Tasks for this exercise ->
- a) Answer these questions about the column on a child's fundraising for endangered species, one line each:
(i) How old is the writer's eldest child now?
(ii) Which animal did the child first set out to save?
(iii) How many amur leopards does the WWF advert say are left in the wild?
- b) Carry on the column about a child's fundraising for endangered species, starting right after its last sentence.

— begin Text passage —

Having a laugh

04 Jul 2011 Voices

Writing this column is no laughing matter for Ian Allsop.

Stephen Mangan, Charity Awards 2011 host

Writing this column is no laughing matter for Ian Allsop.

My eldest, who is now suddenly and inexplicably seven, has developed a passion for saving endangered species. Polar bears, tigers, cheese wasps, Liberal Democrat supporters, the lot. He recently decided to save the panda and people gave him loose change specifically for that purpose. All very laudable. However, he then saw a WWF advert about there being only 35 amur leopards left in the wild and announced he was now going to use the cash to save them instead.

But I was wary about this. Surely the money he had raised was a restricted fund and couldn’t simply be moved to a different purpose on a whim. He’s a bright kid but he has a lot to learn about the intricacies of Sorp.

— end Text passage —
— begin Data block —

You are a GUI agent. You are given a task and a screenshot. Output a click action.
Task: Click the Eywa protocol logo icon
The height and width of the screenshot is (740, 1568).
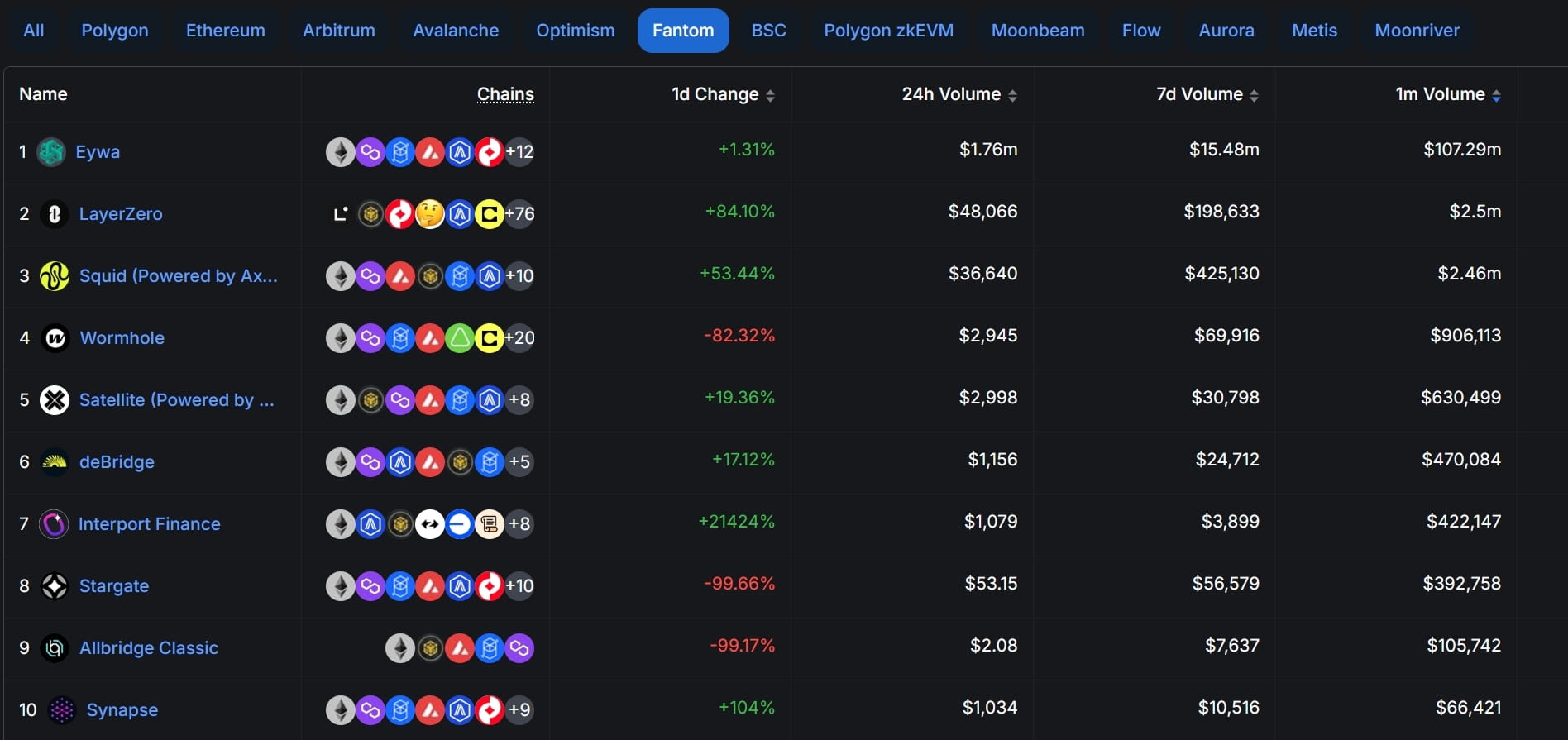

— end Data block —

The responses ->
- a)
(i) Seven.
(ii) The panda.
(iii) 35.

- b)
The reason I mention this is as follows. Someone recently said to me that it must be really difficult writing a topical “humorous” column for an audience of finance people in charities. OK, I have made that up, but it is the sort of thing somebody might have said and therefore suits nicely the purpose of what I am about to write.

I think there were two assumptions to this fictitious comment, the first being that accounting is deathly dull. How many jokes can you do about financial management? Three accountants walked into a bar. Nothing happened. Variations around double-entry and bottomline have been cracked too many times to audit, and were only initially funny in a sixth-formhumour way at best anyway.

Everyone knows that all finance people are boring, humourless souls who wouldn’t know a good joke if it was capitalised in front of their face, although they could calculate the depreciation of chuckles garnered upon subsequent re-telling.

Of course this stereotype is clearly wrong. I have met some right comical people in the finance world. But accountancy still has a grey reputation and, as such, humour around it tends to be of a Monty Python-type. If you look further back in history even the Bard was sending-up “counters of those blessed beans” with his little-known companion play to The Merchant of Venice, the ‘Book-keeper of Ghent’.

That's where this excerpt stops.